Department of Mechanical Engineering, Columbia University, New York, New York, USA.
Department of Obstetrics and Gynecology, Columbia University Medical Center, New York, New York, USA.


During pregnancy, the uterine cervix is the mechanical barrier that prevents delivery of a fetus. The underlying cervical collagen ultrastructure, which influences the overall mechanical properties of the cervix, plays a role in maintaining a successful pregnancy until term. Yet, not much is known about this collagen ultrastructure in pregnant and nonpregnant human tissue. We used optical coherence tomography to investigate the directionality and dispersion of collagen fiber bundles in the human cervix. An image analysis tool has been developed, combining a stitching method with a fiber orientation measurement, to study axially sliced cervix samples. This tool was used to analyze the ultrastructure of ex-vivo pregnant and non-pregnant hysterectomy tissue samples taken at the internal os, which is the region of the cervix adjacent to the uterus. With this tool, directionality maps of collagen fiber bundles and dispersion of collagen fiber orientation were analyzed. It was found that that the overall preferred directionality of the collagen fibers for both the nonpregnant and pregnant samples were circling around the inner cervical canal. Pregnant samples showed greater dispersion than non-pregnant samples. Lastly, we observed regional differences in collagen fiber dispersion. Fibers closer to the inner canal showed more dispersion than the fibers on the radial edges.

- Data extract
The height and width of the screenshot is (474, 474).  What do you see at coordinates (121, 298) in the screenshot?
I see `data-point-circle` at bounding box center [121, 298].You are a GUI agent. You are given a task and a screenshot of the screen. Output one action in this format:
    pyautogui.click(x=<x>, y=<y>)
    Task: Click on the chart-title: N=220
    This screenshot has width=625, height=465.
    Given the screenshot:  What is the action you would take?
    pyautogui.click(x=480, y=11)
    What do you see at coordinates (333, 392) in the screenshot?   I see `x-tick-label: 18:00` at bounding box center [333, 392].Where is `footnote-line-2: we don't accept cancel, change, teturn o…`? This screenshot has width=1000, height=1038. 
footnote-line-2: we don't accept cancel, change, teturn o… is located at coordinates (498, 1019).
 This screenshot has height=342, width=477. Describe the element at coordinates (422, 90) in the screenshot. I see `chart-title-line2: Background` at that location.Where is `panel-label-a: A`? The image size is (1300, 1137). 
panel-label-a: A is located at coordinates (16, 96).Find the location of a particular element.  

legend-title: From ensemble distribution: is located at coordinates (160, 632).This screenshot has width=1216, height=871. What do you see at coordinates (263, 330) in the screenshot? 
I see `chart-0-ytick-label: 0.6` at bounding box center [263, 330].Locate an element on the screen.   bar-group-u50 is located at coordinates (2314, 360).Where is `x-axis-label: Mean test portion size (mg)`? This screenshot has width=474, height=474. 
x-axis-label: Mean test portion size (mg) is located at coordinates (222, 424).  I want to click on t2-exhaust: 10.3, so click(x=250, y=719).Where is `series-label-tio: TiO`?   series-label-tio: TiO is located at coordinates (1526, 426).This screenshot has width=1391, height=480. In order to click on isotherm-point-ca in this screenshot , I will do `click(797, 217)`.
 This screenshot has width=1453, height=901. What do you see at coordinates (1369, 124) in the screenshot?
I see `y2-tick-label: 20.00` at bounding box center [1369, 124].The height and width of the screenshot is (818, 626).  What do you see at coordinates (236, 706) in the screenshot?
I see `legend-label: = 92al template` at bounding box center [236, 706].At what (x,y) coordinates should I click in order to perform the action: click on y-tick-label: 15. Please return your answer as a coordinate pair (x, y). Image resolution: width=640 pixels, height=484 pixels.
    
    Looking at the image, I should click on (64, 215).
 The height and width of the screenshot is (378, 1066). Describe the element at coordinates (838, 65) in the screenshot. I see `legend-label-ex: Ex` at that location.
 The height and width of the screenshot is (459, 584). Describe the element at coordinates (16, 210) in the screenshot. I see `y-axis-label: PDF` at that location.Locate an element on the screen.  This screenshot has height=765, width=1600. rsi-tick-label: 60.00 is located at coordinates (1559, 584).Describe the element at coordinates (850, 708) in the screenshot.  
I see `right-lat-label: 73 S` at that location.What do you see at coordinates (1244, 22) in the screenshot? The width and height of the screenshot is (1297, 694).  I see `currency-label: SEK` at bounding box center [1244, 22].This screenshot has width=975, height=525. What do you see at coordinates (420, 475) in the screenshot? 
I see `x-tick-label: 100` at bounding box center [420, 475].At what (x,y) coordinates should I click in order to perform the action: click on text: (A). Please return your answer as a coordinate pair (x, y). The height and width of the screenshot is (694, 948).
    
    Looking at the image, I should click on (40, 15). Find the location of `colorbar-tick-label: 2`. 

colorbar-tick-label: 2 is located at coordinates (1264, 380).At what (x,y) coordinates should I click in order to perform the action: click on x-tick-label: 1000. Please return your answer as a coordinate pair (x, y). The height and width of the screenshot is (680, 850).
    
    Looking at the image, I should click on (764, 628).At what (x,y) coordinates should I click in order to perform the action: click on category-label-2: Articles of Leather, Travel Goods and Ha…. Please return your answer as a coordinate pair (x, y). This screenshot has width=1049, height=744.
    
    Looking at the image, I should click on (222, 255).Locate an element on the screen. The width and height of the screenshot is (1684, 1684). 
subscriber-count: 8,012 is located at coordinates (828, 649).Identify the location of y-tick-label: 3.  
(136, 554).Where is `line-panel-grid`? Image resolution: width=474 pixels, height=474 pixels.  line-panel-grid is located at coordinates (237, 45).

- Task requirements
(a) Answer these from the cervical collagen abstract:
(i) Which imaging method was used to study the collagen fiber bundles?
(ii) From which region of the cervix were the tissue samples taken?
(iii) Which group of samples showed greater dispersion?
(b) Reproduce everything in the cervical collagen abstract from "Department of Mechanical" down to "Center, New York, New York, USA.".
(c) Does each statement agree with the cervical collagen abstract? Answer yes or no and quote the words that decide it.
(i) Fibers closer to the inner canal showed less dispersion than fibers on the radial edges.
(ii) In both nonpregnant and pregnant samples, the preferred fiber directionality circled the inner cervical canal.
(iii) Much is already known about the collagen ultrastructure in pregnant and nonpregnant human tissue.

- Solution set
(a)
(i) Optical coherence tomography.
(ii) The internal os, the region of the cervix adjacent to the uterus.
(iii) The pregnant samples.

(b)
Department of Mechanical Engineering, Columbia University, New York, New York, USA.
Department of Obstetrics and Gynecology, Columbia University Medical Center, New York, New York, USA.

(c)
(i) No: "Fibers closer to the inner canal showed more dispersion than the fibers on the radial edges."
(ii) Yes: "the overall preferred directionality of the collagen fibers for both the nonpregnant and pregnant samples were circling around the inner cervical canal"
(iii) No: "Yet, not much is known about this collagen ultrastructure in pregnant and nonpregnant human tissue."